04 August 2025
Article written by Daniela Di Maggio, Chief Editor, expometals.net, accurate as of 30 July. With new trade pressures and industrial shifts affecting steel, metals, and their downstream applications, here are […]
Article written by Daniela Di Maggio, Chief Editor, expometals.net, accurate as of 30 July.
With new trade pressures and industrial shifts affecting steel, metals, and their downstream applications, here are the key developments shaping the wire and cable industry as of summer 2025.
U.S. President Donald Trump has doubled steel and aluminum tariffs from 25% to 50%, effective June 4, 2025, largely targeting imports from Brazil, Mexico, Canada, and the EU – with the UK remaining exempt at 25%. The European Commission struck a provisional deal with the U.S. to limit damages, but the impact on EU steel remains severe.
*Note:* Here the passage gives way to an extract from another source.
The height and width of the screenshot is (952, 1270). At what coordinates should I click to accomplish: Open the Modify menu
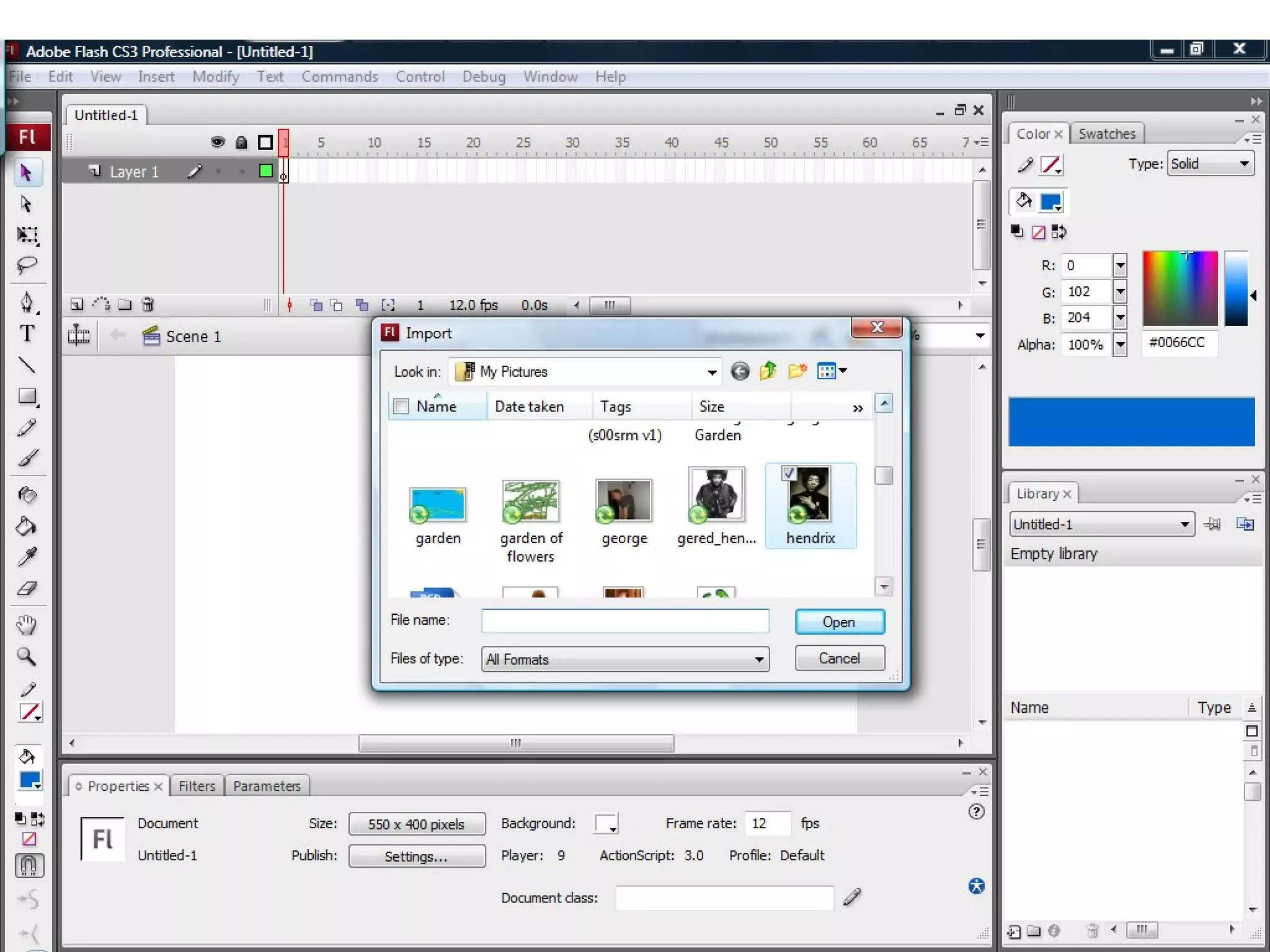click(215, 76)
As long as 50% tariffs are in place, European producers face major uncertainty, warns EUROFER. President von der Leyen hinted at a potential return to a tariff-rate quota system and joint U.S.– EU action against global overcapacity, but details remain unclear. Since the introduction of Section 232 in 2018, EU steel exports to the U.S. have dropped by almost 1 million tonnes. The latest hikes could eliminate the remainder entirely, with spillover effects on machinery and automotive sectors. A promised “highly effective” EU steel trade measure is due by September 2025.
On July 10, 2025, Metinvest, Danieli, and Italian institutions signed a €2.5 billion program agreement to redevelop the Piombino steel hub in Tuscany. The JV will establish a green steel rolling mill powered by electric arc furnaces and sourced from recycled input. The plant is expected to reach 2.7 million tonnes of annual capacity and marks a significant Italian Ukrainian industrial cooperation milestone. Meanwhile, in Taranto, Italy’s only fully integrated steel plant remains at the center of national debate. Acciaierie d’Italia is pursuing a possible transition to low-emission steelmaking, known as “Opzione A”, that envisions three electric arc furnaces, four DRI plants, and four carbon capture units, but this configuration would require over 5 billion cubic meters of gas per year – more than twice the capacity currently available. A floating regasification terminal has been proposed to fill this gap, but its deployment depends on industrial choices still under discussion. Further south, the Giammoro site in Sicily is undergoing a major industrial transformation. Duferco is investing €95 million to turn the former steel pole into a multi-purpose terminal and green energy hub.
In June 2025, Nippon Steel finalized its $14.9 billion acquisition of U.S. Steel, making the iconic American company a wholly owned subsidiary while retaining its name and Pittsburgh headquarters. The deal was approved by President Trump under a national security agreement that includes a U.S. “golden share,” granting veto power over major strategic decisions such as asset sales, plant closures, or relocation abroad. Nippon Steel committed to investing $11 billion in U.S. operations by 2028, reinforcing its domestic footprint. Trump’s initial opposition gave way to conditional support, reflecting a pragmatic balance between security concerns and economic gains.
Latin America’s steel industry is facing mounting difficulties due to falling domestic production and an influx of foreign steel and steel-containing products. “Crude steel output in the region has been declining steadily, while countries like China have drastically increased their exports of steel and manufactured goods containing steel – such as vehicles and machinery – into our markets over the past decade,” said Ezequiel Tavernelli, Executive Director of Alacero. Faced with this challenge, Tavernelli emphasized the need for urgent and coordinated policy: “Protecting our industry is not protectionism: it means defending our productive future and the wellbeing of millions of families.” Brazil illustrates the trend: crude steel output dipped 0.5% in June 2025, while imports soared 39.2%, exposing a growing trade imbalance.
China’s overcapacity and its global fallout
Surplus production from China continues to reshape markets: with overcapacity projected to hit 721 Mt by 2027 – according to Alacero – Chinese steel exports remain a destabilising force. Beijing has begun regulatory steps to curb price undercutting and unproductive competition, but analysts warn meaningful relief may take 1–2 years.